Inaugurato l'anno giudiziario. In corso sei inchieste riconducibili a Mafia Capitale

Un miliardo e 300 milioni di euro. E' il costo della corruzione a Roma e nel Lazio. I dati li ha resi noti la Corte dei Conti e sono stati diffusi oggi in occasione dell’apertura dell’anno giudiziario. I numeri sono allarmanti e testimoniano quanto la criminalità sia parte del sistema amministrativo e politico. Esempio eclatante sono le sei inchieste riconducibili alla questione di Mafia Capitale: i danni non sono circoscritti solo a quelli ovvi legati al vulnus erariale, ma anche al danno, assai più amaro, di immagine per la città.
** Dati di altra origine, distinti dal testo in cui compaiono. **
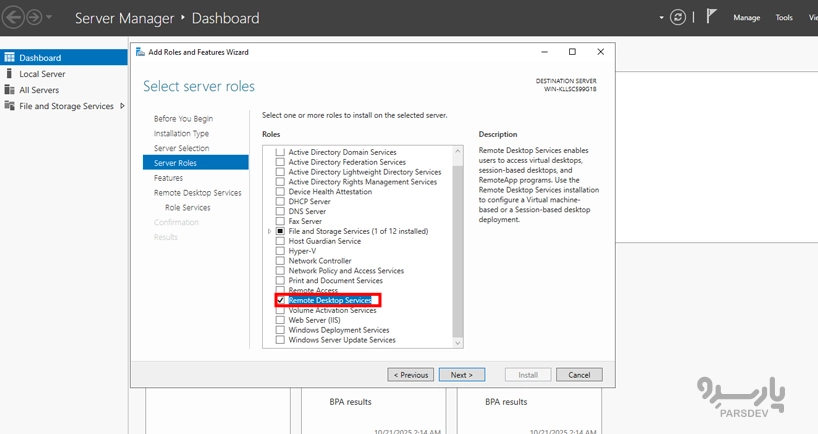Click the All Servers icon
818x434 pixels.
coord(9,90)
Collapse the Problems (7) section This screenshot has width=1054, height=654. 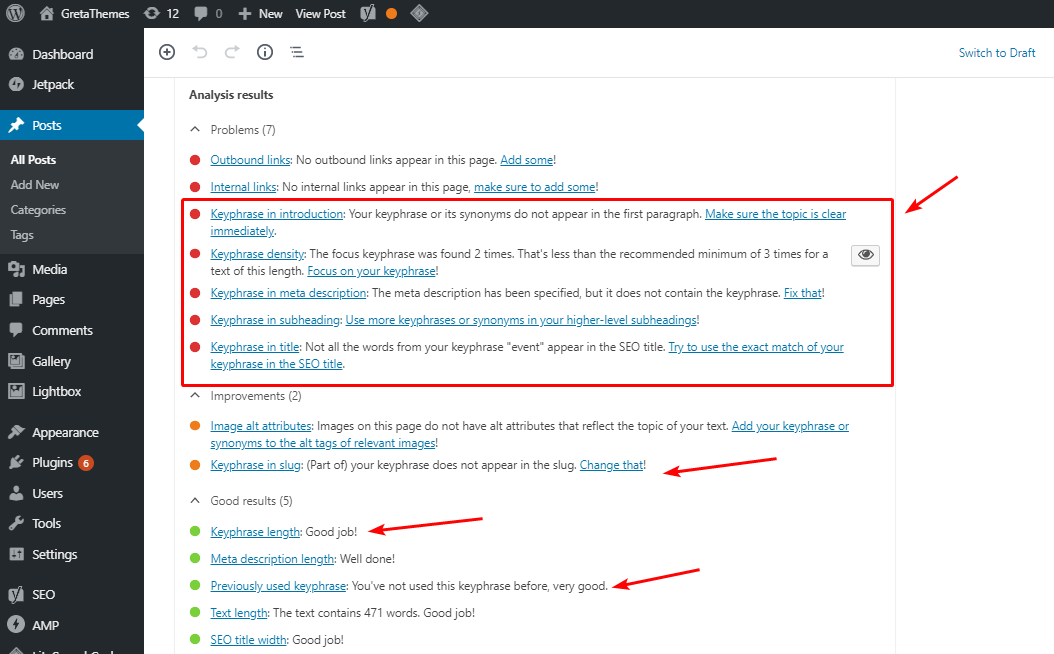point(194,130)
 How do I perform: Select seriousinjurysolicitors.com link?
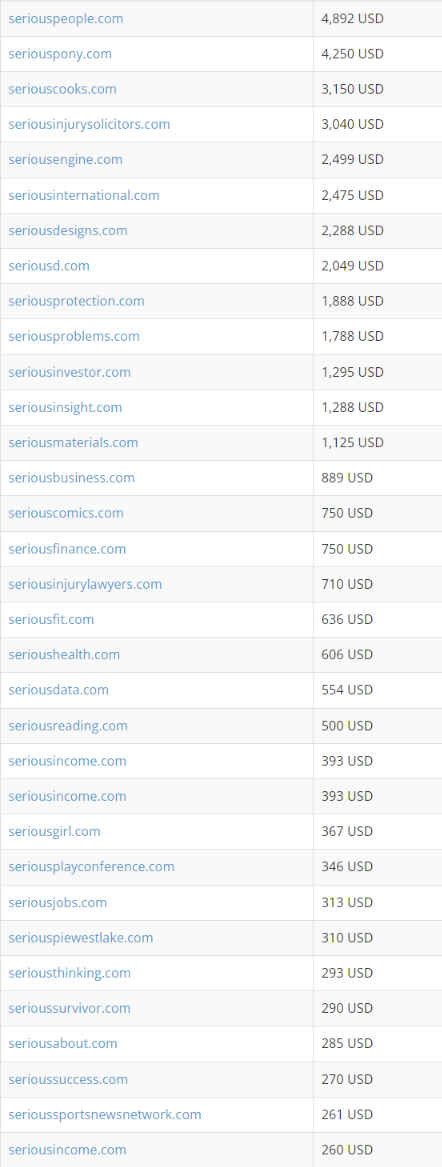click(89, 124)
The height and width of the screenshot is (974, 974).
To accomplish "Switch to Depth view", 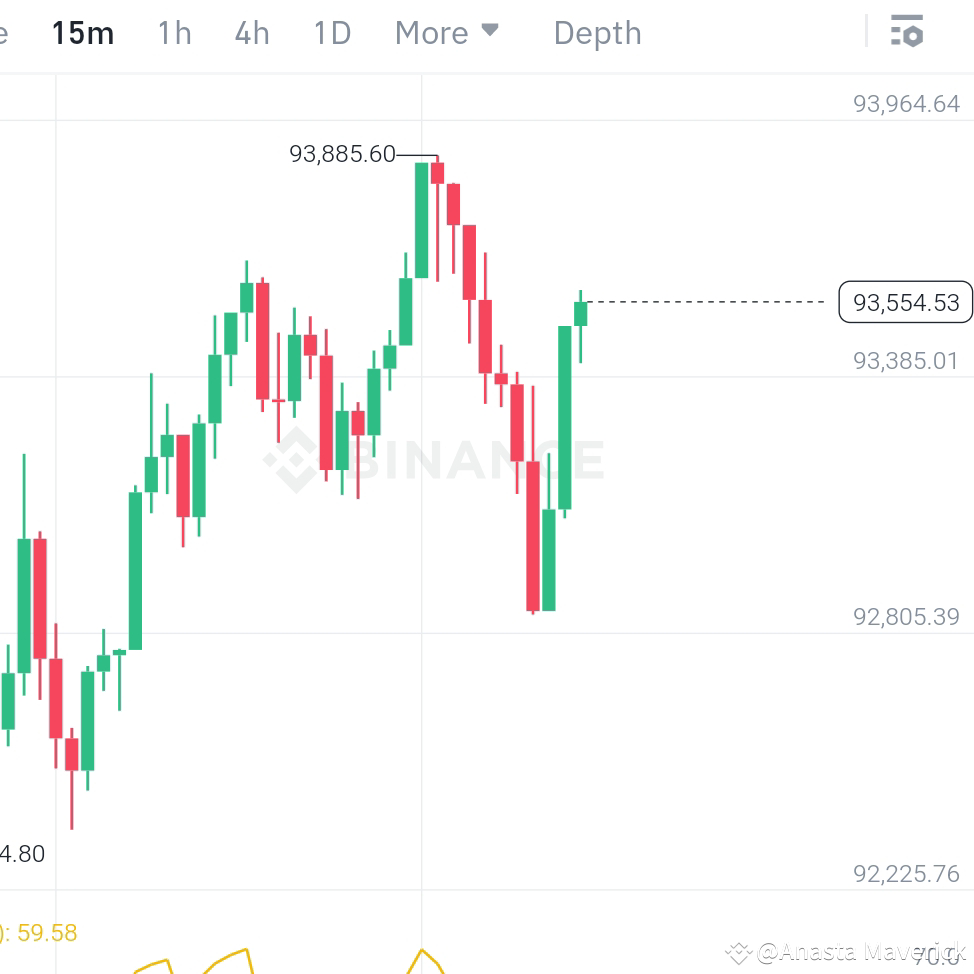I will coord(597,32).
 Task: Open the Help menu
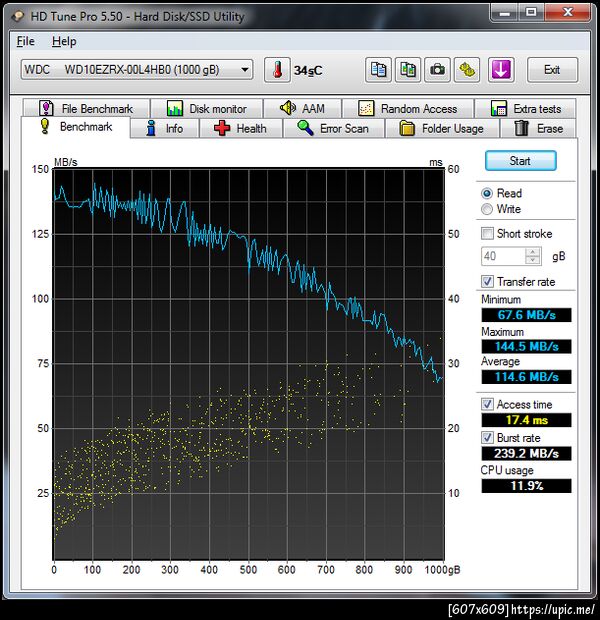[x=64, y=41]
Ma Roma è anche la Capitale delle opere pubbliche mai terminate. Sono decine e decine i fascicoli aperti per presunto danno alle casse dello Stato, dove hanno trovato spazio illecità di ogni tipo. Anche qui non è stato difficile, per il procuratore del Lazio de Dominicis, trovare esempi noti a tutti: il progetto della nuvola di Massimiliano Fuksas e la linea C della metropolitana. Di danno in danno, la Corte dei Conti ha anche calcolato il presunto danno derivante dall’illegittima gestione delle assunzioni in Atac: in questo caso la cifra si aggira attorno ai 15 milioni di euro. 8 milioni, invece, per le assunzioni in Ama. Soldi che, in parte, tornano indietro all’erario. Il presidente regionale della Corte Ivan De Musso, ha reso noto che nel 2014 l’istituzione contabile ha emesso sentenze di condanna per oltre 80 milioni di euro.